Selected extract >>
>>>>

He also attempted to show that the locality where his store was situated had a bad reputation so far as the honesty and general character of its residents was concerned, and that he had a short time before the killing been informed by a friend that it was likely another attempt would be made to burglarize his place of business. The court, however, refused to admit this last-mentioned testimony.
Defendant also offered evidence of his previous good character, and when the county attorney cross-examined these character witnesses he was permitted by the court to question them as to whether these witnesses had known of certain assaults made by defendant upon children who had attempted to steal various objects from his store at different times. All of the witnesses denied having heard of such incidents, and the county attorney made no effort to substantiate his inference that they had occurred by any evidence. This was the substance of the evidence upon which the jury returned the verdict of manslaughter.
There are some twelve assignments of error properly stated under nine legal propositions, which we will consider in the order that seems best to us.

<<<<

Data lines:
>>>>

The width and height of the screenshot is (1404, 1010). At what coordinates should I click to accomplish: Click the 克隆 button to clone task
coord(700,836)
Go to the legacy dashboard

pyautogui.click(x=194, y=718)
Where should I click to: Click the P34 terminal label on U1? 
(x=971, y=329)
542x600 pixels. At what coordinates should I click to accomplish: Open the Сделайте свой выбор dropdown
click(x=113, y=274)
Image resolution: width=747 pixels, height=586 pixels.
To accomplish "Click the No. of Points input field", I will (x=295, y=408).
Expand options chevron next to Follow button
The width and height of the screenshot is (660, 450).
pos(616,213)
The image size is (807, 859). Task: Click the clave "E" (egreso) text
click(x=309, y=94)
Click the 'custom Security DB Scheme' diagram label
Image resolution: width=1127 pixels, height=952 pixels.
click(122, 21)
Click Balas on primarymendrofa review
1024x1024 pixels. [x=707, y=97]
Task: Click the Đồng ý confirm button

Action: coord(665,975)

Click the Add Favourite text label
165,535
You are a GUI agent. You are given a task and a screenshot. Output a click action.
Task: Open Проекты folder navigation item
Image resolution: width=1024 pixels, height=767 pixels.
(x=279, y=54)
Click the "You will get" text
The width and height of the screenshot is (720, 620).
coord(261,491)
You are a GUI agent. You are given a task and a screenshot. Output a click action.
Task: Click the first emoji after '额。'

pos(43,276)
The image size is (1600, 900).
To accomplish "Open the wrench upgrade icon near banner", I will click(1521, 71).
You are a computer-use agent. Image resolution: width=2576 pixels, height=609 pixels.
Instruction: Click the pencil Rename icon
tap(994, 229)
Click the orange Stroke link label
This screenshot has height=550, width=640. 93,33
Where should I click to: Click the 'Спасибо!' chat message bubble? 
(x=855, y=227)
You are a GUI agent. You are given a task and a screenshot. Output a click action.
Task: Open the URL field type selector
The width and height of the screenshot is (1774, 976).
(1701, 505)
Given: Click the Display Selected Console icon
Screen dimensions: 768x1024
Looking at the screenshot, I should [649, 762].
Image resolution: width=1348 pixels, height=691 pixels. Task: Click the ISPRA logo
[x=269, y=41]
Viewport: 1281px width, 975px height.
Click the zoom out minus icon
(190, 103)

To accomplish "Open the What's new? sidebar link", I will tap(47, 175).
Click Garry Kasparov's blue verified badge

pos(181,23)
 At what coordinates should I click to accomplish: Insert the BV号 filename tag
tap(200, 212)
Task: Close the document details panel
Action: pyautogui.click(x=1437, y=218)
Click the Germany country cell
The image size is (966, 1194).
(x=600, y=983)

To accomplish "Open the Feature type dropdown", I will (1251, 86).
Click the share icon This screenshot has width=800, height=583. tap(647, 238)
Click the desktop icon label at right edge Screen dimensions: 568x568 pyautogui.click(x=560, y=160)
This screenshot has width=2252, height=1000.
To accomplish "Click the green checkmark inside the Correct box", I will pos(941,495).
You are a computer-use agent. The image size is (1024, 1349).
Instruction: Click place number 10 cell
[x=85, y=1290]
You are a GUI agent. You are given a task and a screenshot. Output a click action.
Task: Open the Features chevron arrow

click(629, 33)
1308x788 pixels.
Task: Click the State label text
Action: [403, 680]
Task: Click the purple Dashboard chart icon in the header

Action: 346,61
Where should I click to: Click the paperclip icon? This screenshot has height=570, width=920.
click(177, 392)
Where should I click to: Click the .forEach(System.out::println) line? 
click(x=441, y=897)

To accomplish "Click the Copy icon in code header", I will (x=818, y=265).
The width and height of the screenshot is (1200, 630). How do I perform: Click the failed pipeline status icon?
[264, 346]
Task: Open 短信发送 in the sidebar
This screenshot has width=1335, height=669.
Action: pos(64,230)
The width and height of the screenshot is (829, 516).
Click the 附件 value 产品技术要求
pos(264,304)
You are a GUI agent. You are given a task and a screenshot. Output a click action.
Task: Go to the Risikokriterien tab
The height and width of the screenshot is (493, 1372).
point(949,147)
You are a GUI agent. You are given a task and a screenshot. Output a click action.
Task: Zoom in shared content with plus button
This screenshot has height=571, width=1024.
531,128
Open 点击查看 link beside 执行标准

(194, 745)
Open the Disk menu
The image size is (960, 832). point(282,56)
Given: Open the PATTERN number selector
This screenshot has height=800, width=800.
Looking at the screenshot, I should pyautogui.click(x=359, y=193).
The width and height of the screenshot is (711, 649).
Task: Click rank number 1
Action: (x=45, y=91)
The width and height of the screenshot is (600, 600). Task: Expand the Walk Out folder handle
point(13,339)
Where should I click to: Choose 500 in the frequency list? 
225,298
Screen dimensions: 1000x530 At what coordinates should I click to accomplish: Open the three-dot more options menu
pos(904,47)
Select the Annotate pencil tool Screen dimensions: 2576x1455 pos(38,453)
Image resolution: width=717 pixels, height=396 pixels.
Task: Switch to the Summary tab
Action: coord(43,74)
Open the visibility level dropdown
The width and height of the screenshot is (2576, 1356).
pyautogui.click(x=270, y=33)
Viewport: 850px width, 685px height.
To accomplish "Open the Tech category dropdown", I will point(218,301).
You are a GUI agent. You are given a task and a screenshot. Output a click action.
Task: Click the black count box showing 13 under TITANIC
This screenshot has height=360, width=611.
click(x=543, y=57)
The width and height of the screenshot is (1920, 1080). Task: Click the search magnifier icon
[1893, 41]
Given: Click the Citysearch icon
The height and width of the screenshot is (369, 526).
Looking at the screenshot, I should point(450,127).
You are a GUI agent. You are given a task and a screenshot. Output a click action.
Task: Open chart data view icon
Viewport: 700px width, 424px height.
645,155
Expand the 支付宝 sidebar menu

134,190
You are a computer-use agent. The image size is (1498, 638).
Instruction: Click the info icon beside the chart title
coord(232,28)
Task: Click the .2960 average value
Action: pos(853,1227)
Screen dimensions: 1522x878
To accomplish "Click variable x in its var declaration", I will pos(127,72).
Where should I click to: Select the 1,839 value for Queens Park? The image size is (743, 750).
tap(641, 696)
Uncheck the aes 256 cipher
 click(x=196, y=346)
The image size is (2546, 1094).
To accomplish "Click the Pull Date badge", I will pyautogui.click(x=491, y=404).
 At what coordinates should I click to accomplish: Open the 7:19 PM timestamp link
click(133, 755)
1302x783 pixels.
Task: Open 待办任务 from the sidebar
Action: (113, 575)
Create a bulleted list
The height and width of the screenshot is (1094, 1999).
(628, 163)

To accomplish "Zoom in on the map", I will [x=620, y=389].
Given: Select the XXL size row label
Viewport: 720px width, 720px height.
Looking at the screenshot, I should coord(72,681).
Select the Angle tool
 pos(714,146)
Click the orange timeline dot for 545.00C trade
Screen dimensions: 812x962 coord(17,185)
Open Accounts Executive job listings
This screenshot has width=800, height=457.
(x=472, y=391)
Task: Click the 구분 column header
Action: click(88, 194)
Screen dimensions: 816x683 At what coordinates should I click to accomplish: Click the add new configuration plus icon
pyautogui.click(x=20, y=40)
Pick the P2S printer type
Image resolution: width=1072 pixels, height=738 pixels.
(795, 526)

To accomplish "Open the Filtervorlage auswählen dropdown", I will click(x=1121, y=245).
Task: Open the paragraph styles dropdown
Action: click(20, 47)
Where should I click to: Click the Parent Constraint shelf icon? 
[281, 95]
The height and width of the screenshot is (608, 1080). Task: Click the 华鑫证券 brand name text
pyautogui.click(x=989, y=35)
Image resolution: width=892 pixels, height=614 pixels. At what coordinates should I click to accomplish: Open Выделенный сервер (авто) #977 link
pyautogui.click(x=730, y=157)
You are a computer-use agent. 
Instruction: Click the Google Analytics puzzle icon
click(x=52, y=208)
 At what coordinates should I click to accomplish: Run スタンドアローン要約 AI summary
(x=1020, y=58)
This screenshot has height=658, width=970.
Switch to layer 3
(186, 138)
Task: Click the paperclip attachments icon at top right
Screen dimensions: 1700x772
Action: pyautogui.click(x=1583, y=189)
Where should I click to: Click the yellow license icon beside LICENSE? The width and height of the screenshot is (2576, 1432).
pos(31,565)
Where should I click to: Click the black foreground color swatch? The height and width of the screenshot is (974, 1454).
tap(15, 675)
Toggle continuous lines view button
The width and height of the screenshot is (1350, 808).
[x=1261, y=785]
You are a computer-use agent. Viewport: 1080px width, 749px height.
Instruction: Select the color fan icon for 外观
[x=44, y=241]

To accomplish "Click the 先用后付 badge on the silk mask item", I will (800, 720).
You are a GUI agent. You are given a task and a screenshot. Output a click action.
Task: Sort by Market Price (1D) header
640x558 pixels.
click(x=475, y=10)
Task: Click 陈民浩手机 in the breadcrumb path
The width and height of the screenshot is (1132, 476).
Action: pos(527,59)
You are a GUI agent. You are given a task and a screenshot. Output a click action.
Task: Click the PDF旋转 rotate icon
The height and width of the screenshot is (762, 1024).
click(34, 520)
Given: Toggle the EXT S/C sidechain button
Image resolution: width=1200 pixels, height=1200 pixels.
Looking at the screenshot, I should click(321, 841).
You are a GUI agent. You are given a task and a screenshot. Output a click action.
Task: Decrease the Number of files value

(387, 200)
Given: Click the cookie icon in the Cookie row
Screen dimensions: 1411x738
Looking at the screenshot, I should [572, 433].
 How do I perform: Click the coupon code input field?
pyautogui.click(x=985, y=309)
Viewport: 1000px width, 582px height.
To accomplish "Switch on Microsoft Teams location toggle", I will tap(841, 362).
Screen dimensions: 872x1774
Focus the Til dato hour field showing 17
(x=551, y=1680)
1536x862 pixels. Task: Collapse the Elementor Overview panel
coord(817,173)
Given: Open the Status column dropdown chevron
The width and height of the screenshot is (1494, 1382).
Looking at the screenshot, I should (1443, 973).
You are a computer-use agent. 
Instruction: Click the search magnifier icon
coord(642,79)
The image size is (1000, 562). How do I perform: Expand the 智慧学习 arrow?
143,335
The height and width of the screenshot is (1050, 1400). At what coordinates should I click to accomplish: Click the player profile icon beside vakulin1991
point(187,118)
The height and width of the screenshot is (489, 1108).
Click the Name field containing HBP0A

<<<<

Exercises to complete >>
A - Using the manslaughter case excerpt, answer each question below.
(i) What had the defendant been told by a friend shortly before the killing?
(ii) About what did the county attorney question the character witnesses on cross-examination?
(iii) How many assignments of error are stated, and under how many legal propositions?
B - Revise the manslaughter case excerpt between "Defendant also offered" and "verdict of manslaughter.", inclusive, putting "prosecutor" wherever "county attorney" appears.
C - Carry on the manslaughter case excerpt from its final sentence.

Responses for each task >>
A -
(i) That another attempt would likely be made to burglarize his place of business.
(ii) Whether they had known of certain assaults the defendant made on children who had tried to steal various objects from his store at different times.
(iii) Some twelve assignments of error, under nine legal propositions.

B -
Defendant also offered evidence of his previous good character, and when the prosecutor cross-examined these character witnesses he was permitted by the court to question them as to whether these witnesses had known of certain assaults made by defendant upon children who had attempted to steal various objects from his store at different times. All of the witnesses denied having heard of such incidents, and the prosecutor made no effort to substantiate his inference that they had occurred by any evidence. This was the substance of the evidence upon which the jury returned the verdict of manslaughter.

C -
[2] Assignment number twelve is as to the sufficiency of the evidence to sustain the verdict. It is undisputed that defendant fired the shot which killed deceased, and there was no evidence offered on behalf of the state which would show that such killing was justifiable or excusable, or that the grade of the killing could not exceed manslaughter. Such being the case, the burden was upon the defendant to raise a reasonable doubt in the minds of the jury as to whether he was justified or excusable in the killing, or as to whether it was only manslaughter. Section 5050, supra. Defendant attempted to meet this burden by showing that he fired the fatal shot under a reasonable belief that his life was in danger, and that the deceased was engaged in the commission of a felony, to wit, a burglary of defendant's premises. Whether or not the evidence raised this reasonable doubt was peculiarly a question for the jury, and we cannot say, as a matter of law, that it was not justified in holding that the circumstances, although perhaps believed by the defendant to indicate that his life and property were in danger, were not such as to justify a reasonable man in this belief. The assignment that the evidence was insufficient to support the verdict is not well taken.
[3, 4] Nor do we think there is merit in the eleventh assignment of error, to the effect that the court erred in giving instructions to the jury upon murder in the first and second degrees, and in submitting to it verdicts covering these offenses. It is of course the law that the court should not instruct upon any degree of an offense which is not reasonably sustained by some phase of the evidence. We need not, however, decide whether the evidence would have sustained a verdict of murder in either the first or second degree. The jury by its verdict of manslaughter acquitted the defendant of the more serious crimes, and even if there was error in the giving of the instructions it was not prejudicial.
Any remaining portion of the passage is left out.